**Records supplied**
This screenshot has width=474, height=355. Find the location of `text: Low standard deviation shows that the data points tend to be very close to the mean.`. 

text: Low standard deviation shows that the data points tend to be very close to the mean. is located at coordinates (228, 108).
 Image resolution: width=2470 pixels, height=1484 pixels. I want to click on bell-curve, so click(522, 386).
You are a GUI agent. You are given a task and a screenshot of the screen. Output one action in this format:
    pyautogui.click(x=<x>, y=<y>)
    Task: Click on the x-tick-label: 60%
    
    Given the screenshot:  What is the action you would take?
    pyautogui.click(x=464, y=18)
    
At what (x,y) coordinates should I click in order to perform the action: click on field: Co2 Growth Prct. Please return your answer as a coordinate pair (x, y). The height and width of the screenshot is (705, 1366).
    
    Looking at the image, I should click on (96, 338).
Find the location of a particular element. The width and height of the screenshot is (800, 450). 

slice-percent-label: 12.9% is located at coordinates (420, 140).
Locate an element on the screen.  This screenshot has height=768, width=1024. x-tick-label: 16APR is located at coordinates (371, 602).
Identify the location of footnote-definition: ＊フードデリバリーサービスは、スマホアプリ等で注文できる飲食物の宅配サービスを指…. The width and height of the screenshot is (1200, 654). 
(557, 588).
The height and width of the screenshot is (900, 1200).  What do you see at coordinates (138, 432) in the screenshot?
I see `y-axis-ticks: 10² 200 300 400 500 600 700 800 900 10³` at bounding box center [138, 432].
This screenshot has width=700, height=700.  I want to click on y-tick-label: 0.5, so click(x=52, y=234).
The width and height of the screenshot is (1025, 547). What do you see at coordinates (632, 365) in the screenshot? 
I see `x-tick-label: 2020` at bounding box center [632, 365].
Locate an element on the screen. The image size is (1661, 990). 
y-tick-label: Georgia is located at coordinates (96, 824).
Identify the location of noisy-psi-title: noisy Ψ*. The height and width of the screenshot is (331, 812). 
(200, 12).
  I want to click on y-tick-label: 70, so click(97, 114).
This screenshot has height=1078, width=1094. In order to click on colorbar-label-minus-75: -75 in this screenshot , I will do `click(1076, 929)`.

**Required action**
Turn every line of the entries above into a Markdown table with the columns Row and Line. Number each line in the Row column and leave out any blank lines.

**Response below**
| Row | Line |
|---|---|
| 1 | This screenshot has width=474, height=355. Find the location of `text: Low standard deviation shows that the data points tend to be very close to the mean.`.  |
| 2 | text: Low standard deviation shows that the data points tend to be very close to the mean. is located at coordinates (228, 108). |
| 3 |  Image resolution: width=2470 pixels, height=1484 pixels. I want to click on bell-curve, so click(522, 386). |
| 4 | You are a GUI agent. You are given a task and a screenshot of the screen. Output one action in this format: |
| 5 |     pyautogui.click(x=<x>, y=<y>) |
| 6 |     Task: Click on the x-tick-label: 60% |
| 7 |     Given the screenshot:  What is the action you would take? |
| 8 |     pyautogui.click(x=464, y=18) |
| 9 | At what (x,y) coordinates should I click in order to perform the action: click on field: Co2 Growth Prct. Please return your answer as a coordinate pair (x, y). The height and width of the screenshot is (705, 1366). |
| 10 |     Looking at the image, I should click on (96, 338). |
| 11 | Find the location of a particular element. The width and height of the screenshot is (800, 450).  |
| 12 | slice-percent-label: 12.9% is located at coordinates (420, 140). |
| 13 | Locate an element on the screen.  This screenshot has height=768, width=1024. x-tick-label: 16APR is located at coordinates (371, 602). |
| 14 | Identify the location of footnote-definition: ＊フードデリバリーサービスは、スマホアプリ等で注文できる飲食物の宅配サービスを指…. The width and height of the screenshot is (1200, 654).  |
| 15 | (557, 588). |
| 16 | The height and width of the screenshot is (900, 1200).  What do you see at coordinates (138, 432) in the screenshot? |
| 17 | I see `y-axis-ticks: 10² 200 300 400 500 600 700 800 900 10³` at bounding box center [138, 432]. |
| 18 | This screenshot has width=700, height=700.  I want to click on y-tick-label: 0.5, so click(x=52, y=234). |
| 19 | The width and height of the screenshot is (1025, 547). What do you see at coordinates (632, 365) in the screenshot?  |
| 20 | I see `x-tick-label: 2020` at bounding box center [632, 365]. |
| 21 | Locate an element on the screen. The image size is (1661, 990).  |
| 22 | y-tick-label: Georgia is located at coordinates (96, 824). |
| 23 | Identify the location of noisy-psi-title: noisy Ψ*. The height and width of the screenshot is (331, 812).  |
| 24 | (200, 12). |
| 25 |   I want to click on y-tick-label: 70, so click(97, 114). |
| 26 | This screenshot has height=1078, width=1094. In order to click on colorbar-label-minus-75: -75 in this screenshot , I will do `click(1076, 929)`. |